GM Mosquitoes: Bad for Business in the Keys?

04/20/2015 04:18 pm ET | Updated Jun 20, 2015

Co-authored with Barry Wray, Executive Director of Florida Keys Environmental Coalition

This week, local officials in the Florida Keys will decide whether to approve the first ever release of genetically engineered (GM) mosquitoes in the United States. Yes, you read that right: lab-engineered mosquitoes could be released in one of America's favorite tourist destinations very soon, even though it's unclear if any government agency has evaluated the full array of health and environmental risks associated with these new GM insects.

Unfortunately, the Florida Keys Tourist Development Council (TDC) and the Monroe County Board of Commissioners have been conspicuously absent from the conversation about GM mosquitoes even though this experiment could have a direct impact on business in the Keys. The proposal to release millions of these mosquitoes by British company Oxitec is instead being vetted by a small, local board called the Florida Keys Mosquito Control District. This mosquito district has touted GM mosquitoes as a potential boon to tourism in the Keys because they could reduce dengue fever, though the Keys haven't had a case in a half-decade.

Of course, Florida's mosquito problem should not be trivialized. Dengue fever is a leading cause of illness and death for those in tropical and subtropical climates, according to the Centers for Disease Control. But Oxitec has not provided evidence to support that its mosquitoes will be able to effectively control dengue. On the contrary, reports from the field suggest the opposite. Malaysia's Health Minister recently announced that after field-testing Oxitec's mosquitos, the country will not be pursuing the program because it was not cost-effective. Additionally, one Brazilian town was still at the highest alert for dengue fever even after Oxitec's mosquitoes were released there in 2013.

Even if these bugs did successfully wipe out the entire population of the targeted A. aegypti mosquito, the Asian tiger mosquito (also a known vector of dengue and other diseases) could easily take its place. Letting tiger mosquitoes become more commonplace would only make a new dengue fever carrier more prevalent.

### Records shown
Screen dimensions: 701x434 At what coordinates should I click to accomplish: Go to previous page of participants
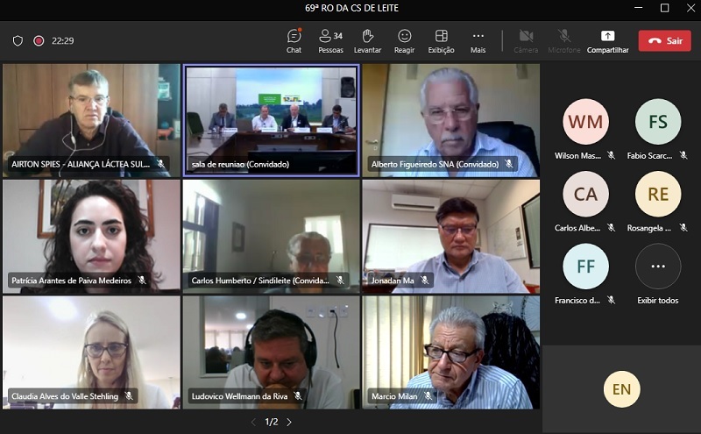[x=253, y=422]
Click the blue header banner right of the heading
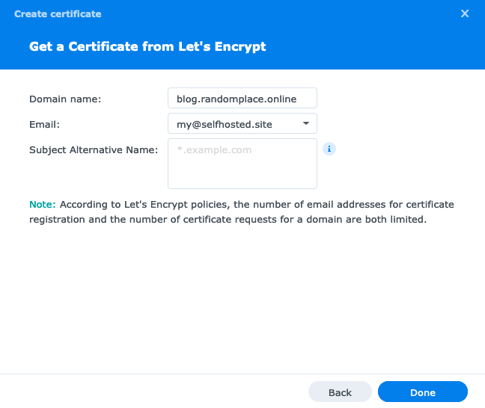485x408 pixels. click(x=374, y=46)
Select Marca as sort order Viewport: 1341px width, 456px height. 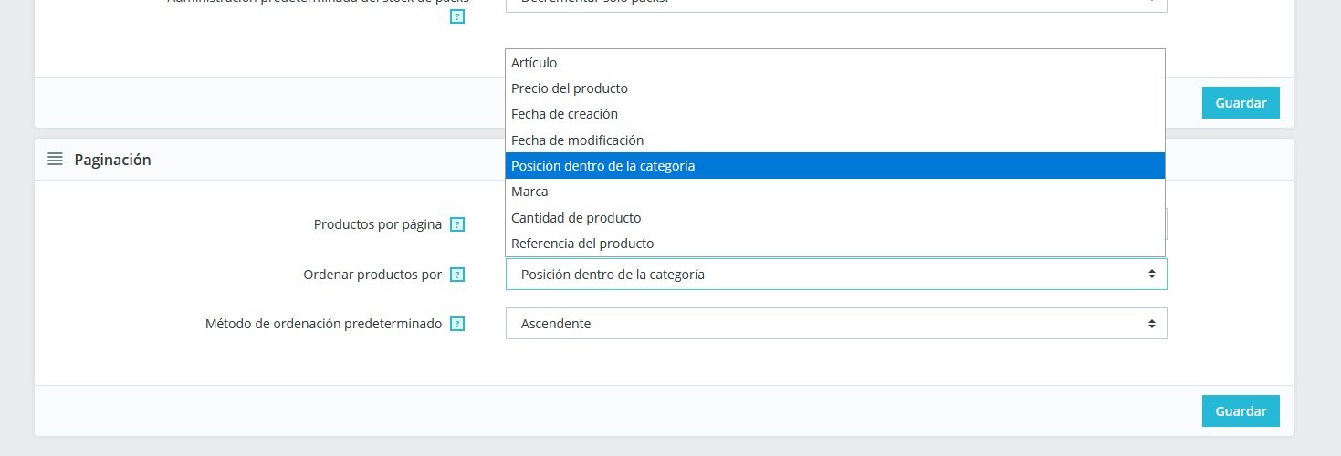(529, 192)
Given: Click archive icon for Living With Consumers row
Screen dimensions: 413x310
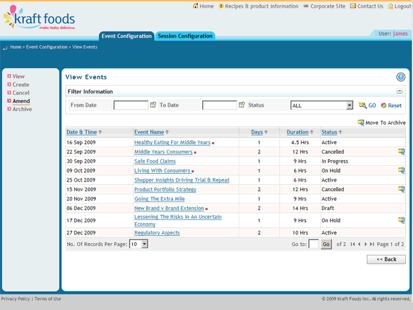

### Work required
Pick up the article on GM mosquitoes in the Florida Keys and continue it from its last sentence. The data has nothing to do with the article.

### Task response
Oxitec claims that its mosquitoes are engineered with a lethal gene that is supposed to break the pest's reproductive cycle because its offspring, for the most part, die before reaching adulthood. The company claims this would theoretically reduce the mosquito population and the prevalence of dengue fever without the need for pesticides. But the Mosquito Control District has not done enough to identify insecticide alternatives. Instead of exploring a range of options, they have hastily and aggressively pursued Oxitec's GM mosquito program despite strong public opposition and a lack of peer-reviewed data.

Significant public opposition defeated Oxitec's first plan to release GM mosquitoes in Key West in 2012, but Oxitec is now poised to win approval in Key Haven, a peninsula just a few miles east of Key West. Hundreds of thousands of citizens from across the country have written local, state and federal officials to oppose this plan and last week, hundreds of people called the local tourism council to ask that the Keys be preserved as a national treasure for tourists and residents alike, not for GM mosquito experiments.

It is puzzling that any local official would sit on the sidelines while GM mosquitoes were allowed to potentially tarnish the reputation that most Americans have of the Florida Keys as a pristine island paradise. But that is exactly what the Florida Keys Tourist Development Council and the Monroe County Board of County Commissioners have been doing.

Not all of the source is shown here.